SingularityCE 4.3.0-rc.1 Release Candidate

[David Trudgian]

SingularityCE 4.3.0-rc.1 Release Candidate
https://github.com/sylabs/singularity/releases/tag/v4.3.0-rc.1

This is the first release candidate for the upcoming 4.3 series. All testing and feedback is welcome!

See the link above for details. Documentation will be updated prior to the stable 4.3.0 release.

Behaviour Changes

• Skip attempting to bind inaccessible mount points when handling the mount hostfs = yes` configuration option.
• In OCI mode, on a cgroups v2 system with functioning systemd cgroup management, a cgroup namespace is created for the container, and /sys/fs/cgroup is mounted. The cgroups mount is read-only by default, or read-write if the --keep-privs flag is used.
• In OCI mode, a cgroup is now created for the container when possible, even where resource limits have not been requested.

Bug Fixes

• Use correct username (not user's name) when computing singularity oci conmon / singularity state dir.
• Write StdErr messages from starter to terminal StdErr when an instance fails to start. Previously incorrectly written to terminal StdOut.
• Fix incorrect debug message in Cgroups checks.
• Skip invalid environment variables when pulling pulling OCI images to native SIF, so environment sourcing does not fail.
• Fix the Makefile generated by mconfig -b to work when the selected build directory is not a subdirectory of the source code.
• Check for existence of /run/systemd/system when verifying cgroups can be used via systemd manager.
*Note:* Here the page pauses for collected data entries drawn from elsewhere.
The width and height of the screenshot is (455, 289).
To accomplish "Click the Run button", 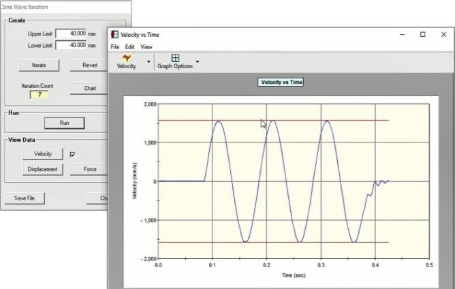I will click(65, 123).
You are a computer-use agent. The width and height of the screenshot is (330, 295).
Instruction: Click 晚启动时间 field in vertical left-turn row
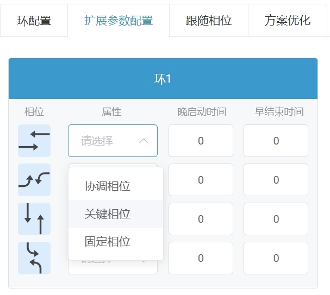tap(201, 258)
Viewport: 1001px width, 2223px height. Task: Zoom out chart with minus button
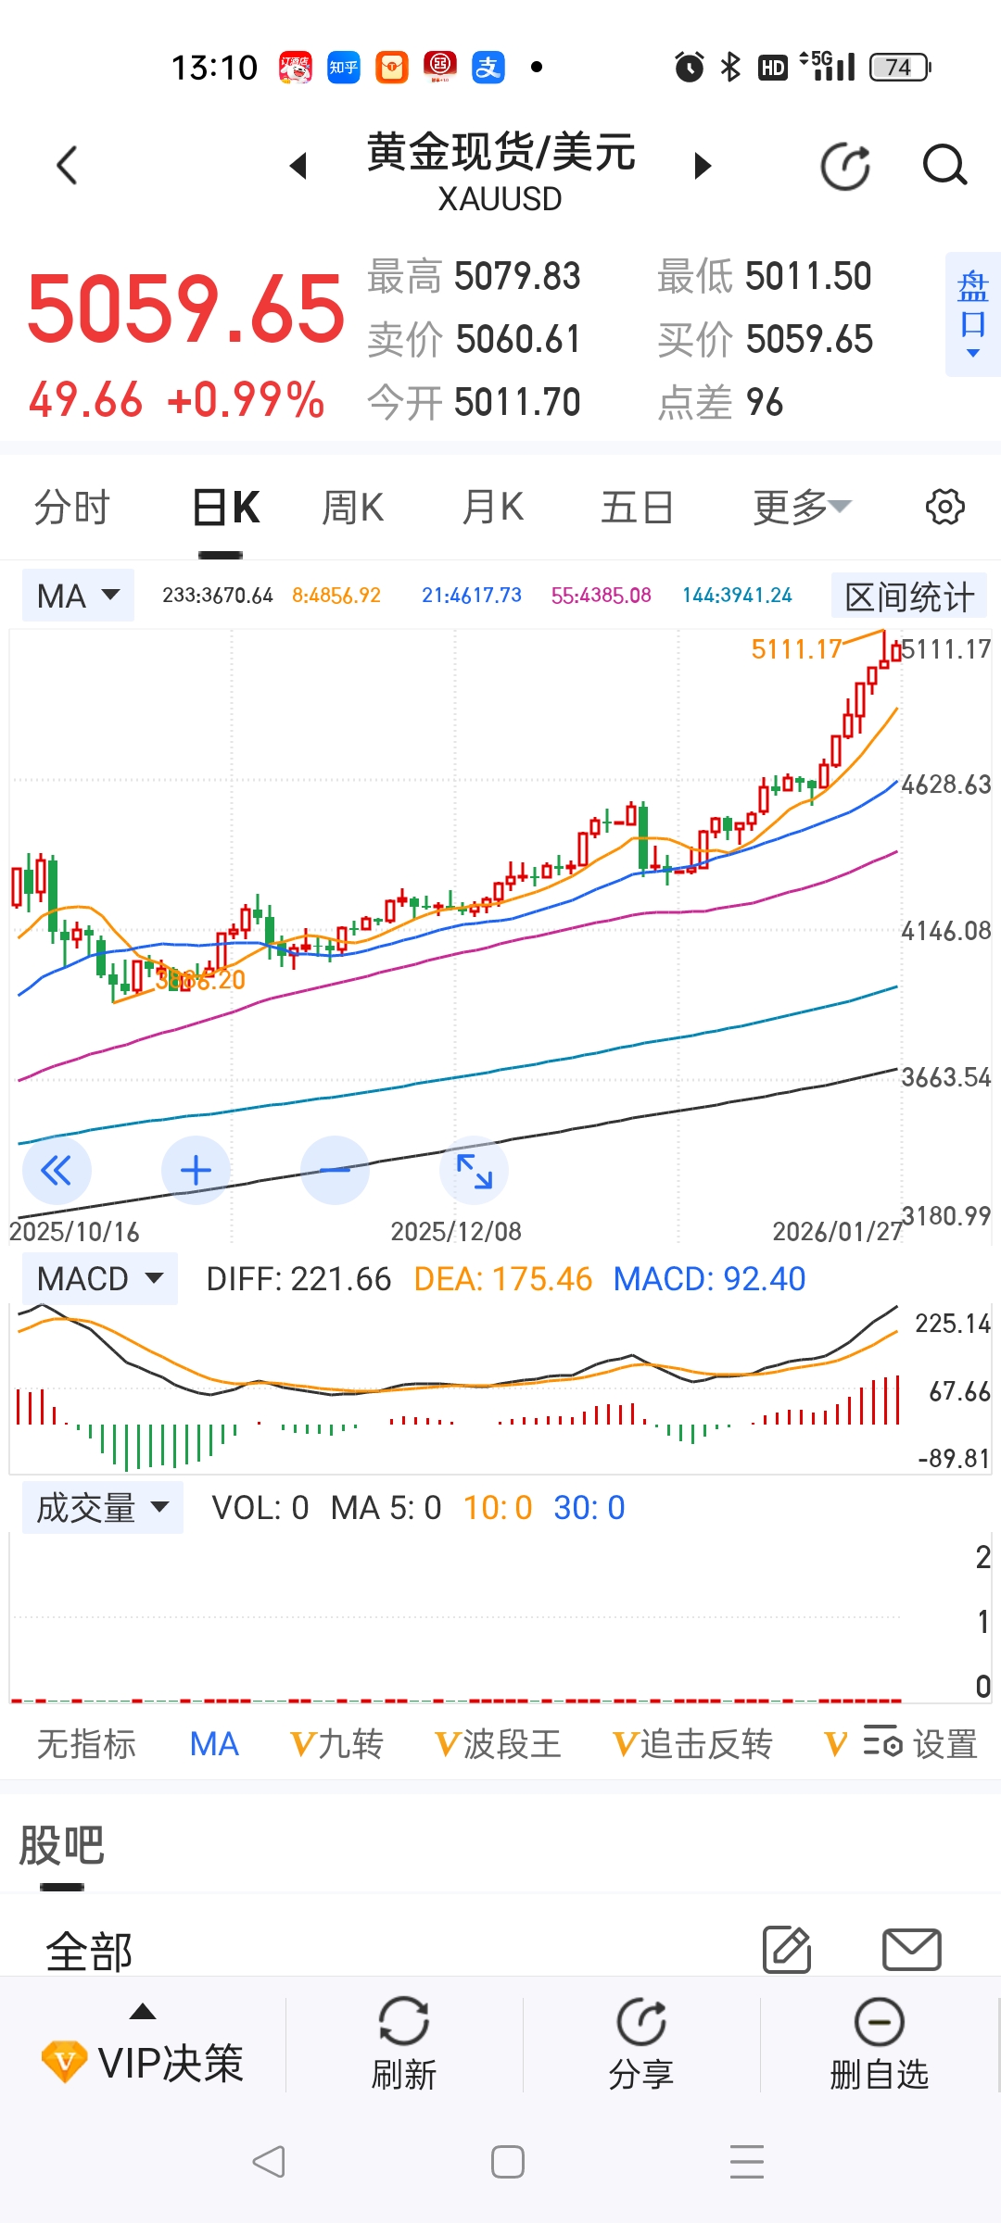[x=335, y=1171]
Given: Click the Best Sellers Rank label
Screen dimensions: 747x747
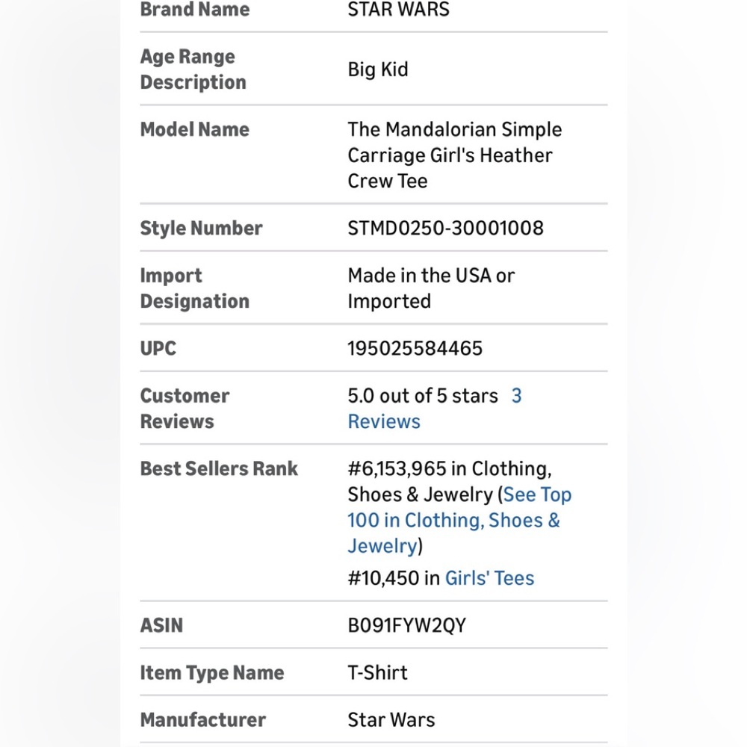Looking at the screenshot, I should click(219, 469).
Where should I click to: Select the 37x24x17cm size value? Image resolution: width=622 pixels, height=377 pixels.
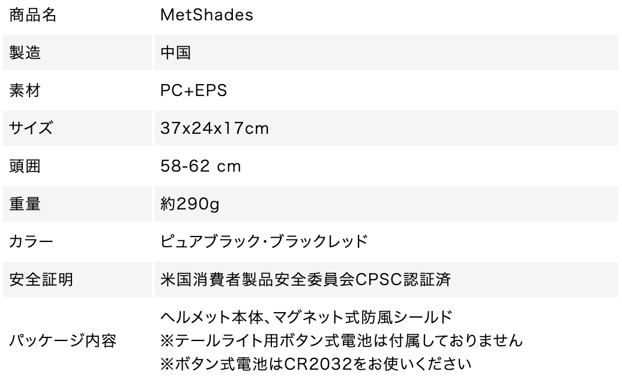[x=214, y=128]
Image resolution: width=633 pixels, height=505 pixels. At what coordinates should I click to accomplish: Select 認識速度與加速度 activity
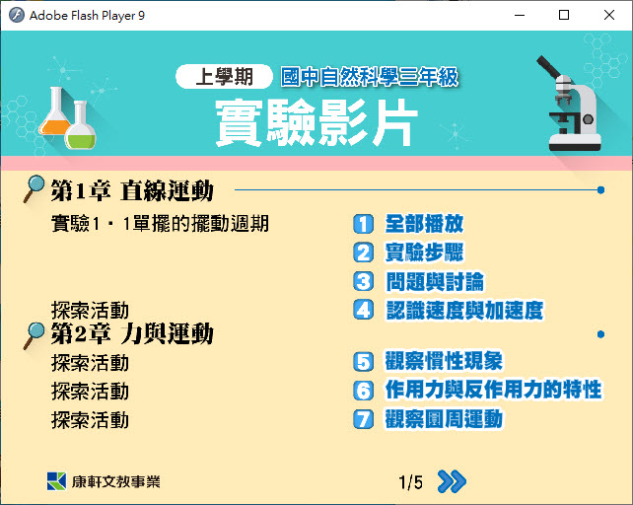pyautogui.click(x=463, y=311)
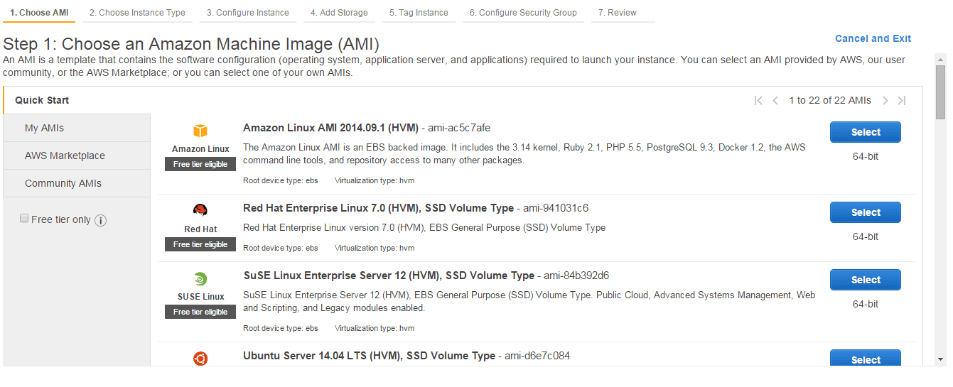Show Community AMIs list
Screen dimensions: 953x387
pos(63,183)
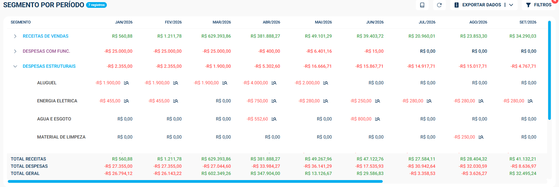The width and height of the screenshot is (559, 187).
Task: View details of ENERGIA ELETRICA JUL/2026
Action: click(429, 101)
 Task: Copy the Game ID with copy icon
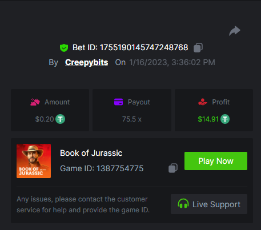[173, 168]
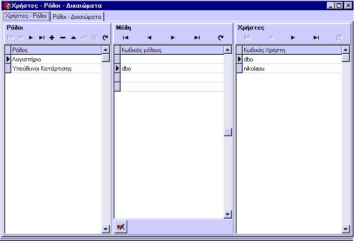Click the Μέλη grid vertical scrollbar thumb
Image resolution: width=354 pixels, height=241 pixels.
[x=228, y=132]
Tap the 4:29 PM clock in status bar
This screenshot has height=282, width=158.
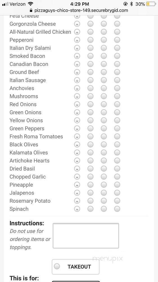pyautogui.click(x=80, y=4)
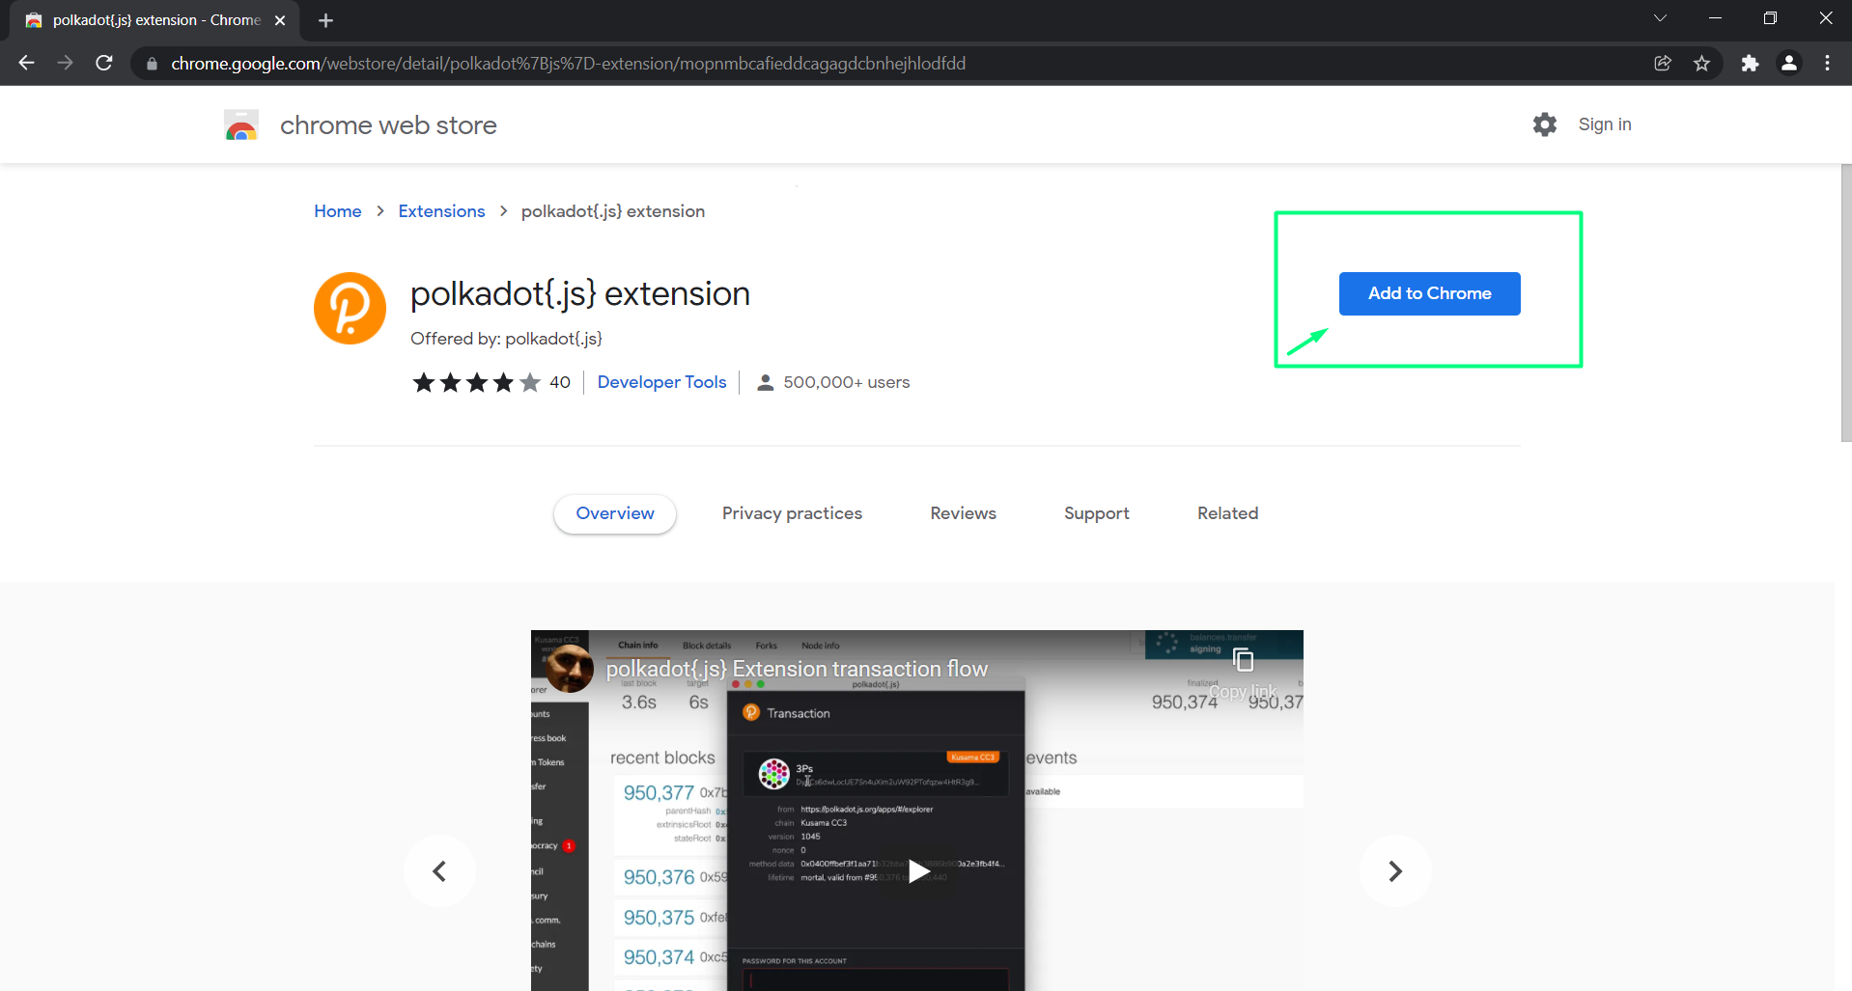The height and width of the screenshot is (991, 1852).
Task: Open a new browser tab
Action: (325, 20)
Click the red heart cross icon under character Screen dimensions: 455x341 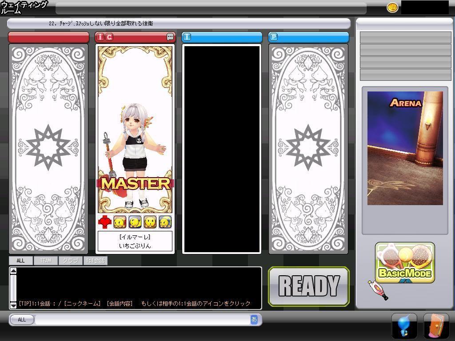point(104,222)
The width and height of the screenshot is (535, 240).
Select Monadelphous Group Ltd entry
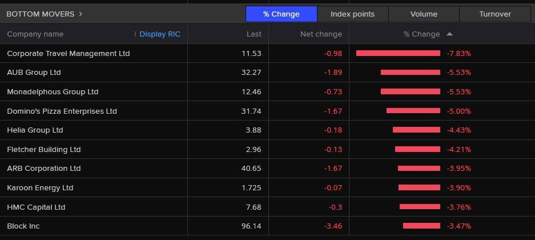click(53, 92)
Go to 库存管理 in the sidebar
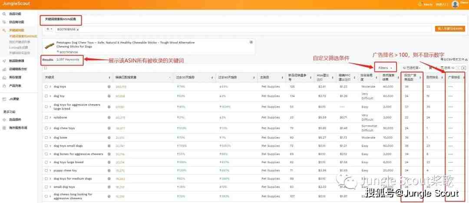 click(x=15, y=77)
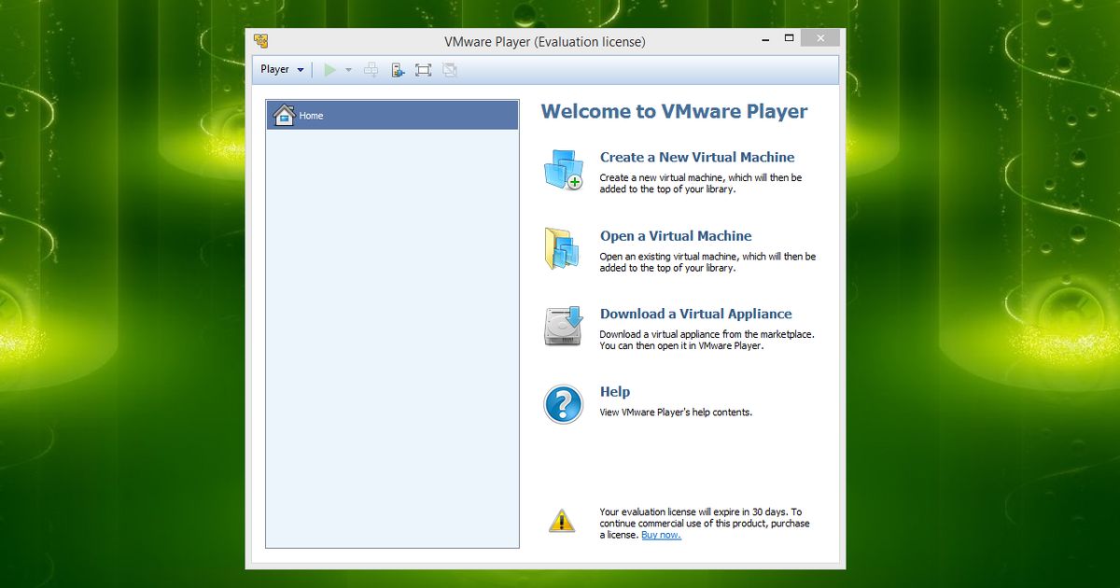Open the Create a New Virtual Machine link
The height and width of the screenshot is (588, 1120).
(x=696, y=158)
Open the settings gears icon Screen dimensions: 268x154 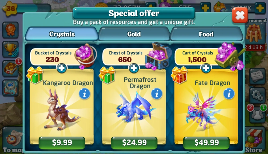pos(257,95)
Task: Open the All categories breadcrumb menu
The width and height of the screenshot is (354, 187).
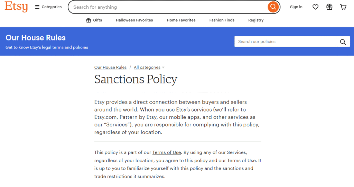Action: 147,68
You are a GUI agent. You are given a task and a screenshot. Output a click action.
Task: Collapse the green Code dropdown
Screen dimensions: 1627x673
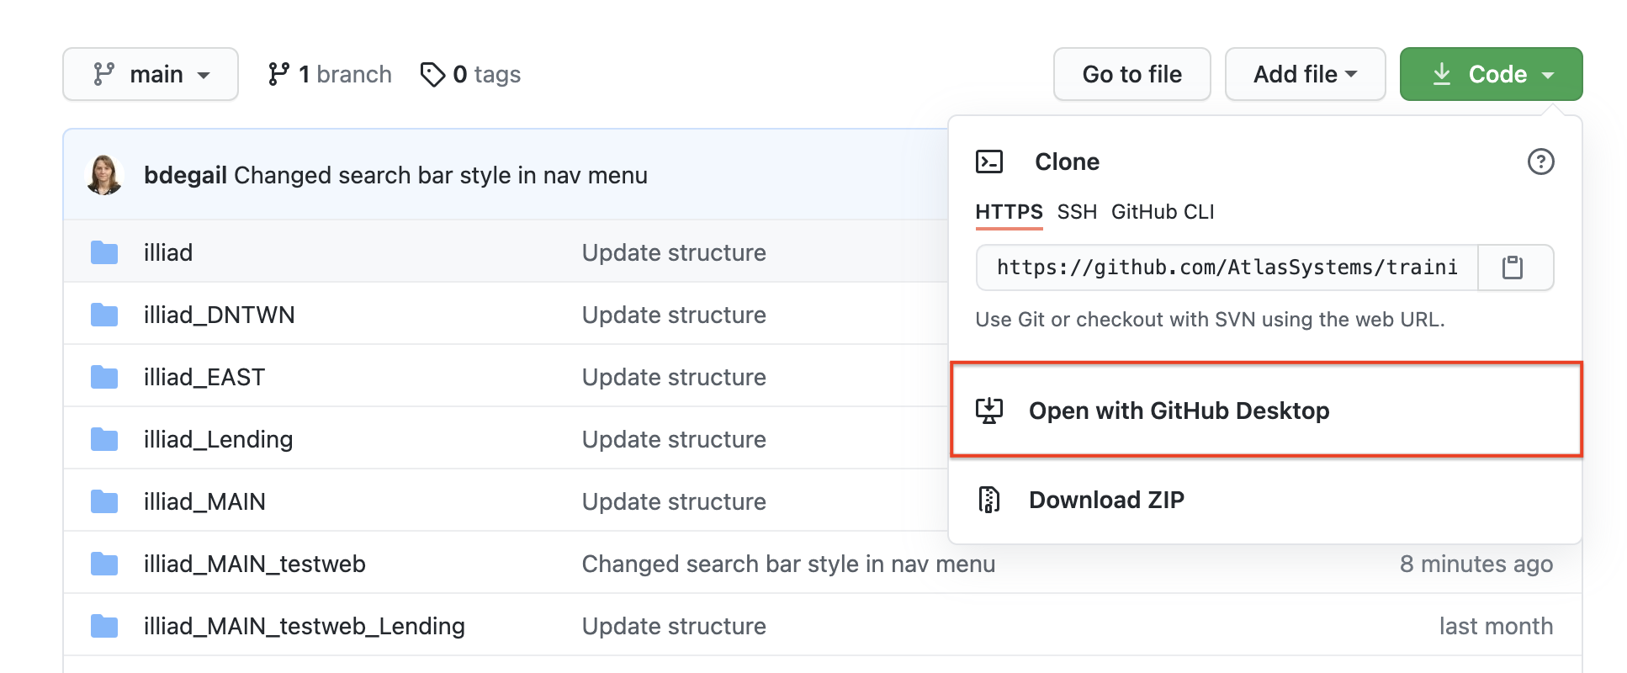(1491, 74)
New Features & Functionality

• Add support for libsubid. Sub[ug]id mappings will be retrieved from e.g. LDAP according to nssswitch.conf if Singularity is built with libsubid support (default). If built without libsubid support, Singularity will retrieve subid from /etc/subid and /etc/subgid regardless of system configuration. Note that singularity config fakeroot always modifies /etc/subid and /etc/subgidfiles.
• singularity sign now supports signing an image in an OCI-SIF with a cosign-compatible sigstore signature. Use the --cosign flag, and provide a private key with the --key flag.
• singularity verify now supports verifying an image in an OCI-SIF with a cosign-compatible sigstore signature. Use the --cosign flag, and provide a public key with the --key flag. Verification passes if at least one signature that can be validated with the provided key is present. The JSON payloads of all valid signatures are displayed.
• singularity push now supports pushing cosign signatures in an OCI-SIF to an OCI registry, via the --with-cosign flag.
• singularity pull now supports pulling cosign signatures from a registry to an OCI-SIF, via the --with-cosign flag when --oci is also specified. Signatures can only be pulled when the image in the registry is in SquashFS format. Converting layer formats, or squashing to a single layer, modifies the image manifest, and would invalidate any signatures.
• The new singularity key generate-cosign-key-pair subcommand can be used to generate a password-protected key-pair for signing OCI-SIF images with cosign-compatible signatures.
• Added dnf definition file bootstrap as an alias for yum.

Requirements / Packaging

• Go 1.23.4 or above is now required to build SingularityCE.
• libsubid headers are now required to build SingularityCE, unless the --without-libsubid flag is passed to mconfig.
• EL RPM packages are built with libsubid support.
• Ubuntu deb packages are built without libsubid support.
• The RPM spec file no longer includes rules for SLES / openSUSE package builds, which have been untested / unsupported for some time.
• Make binary builds more reproducible by deriving the GNU build ID from the Go build ID instead of using a randomly generated one.
• Conmon sources are no longer bundled and built with SingularityCE. Install the conmon package from your distribution, or upstream binary, if you need to use the singularity oci commands. Note that conmon is not required for --oci mode.
• Now compiles successfully with -std=c23.

Removed Features

• Plugin fakerootcallback functionality for customizing fakeroot subid mappings has been removed.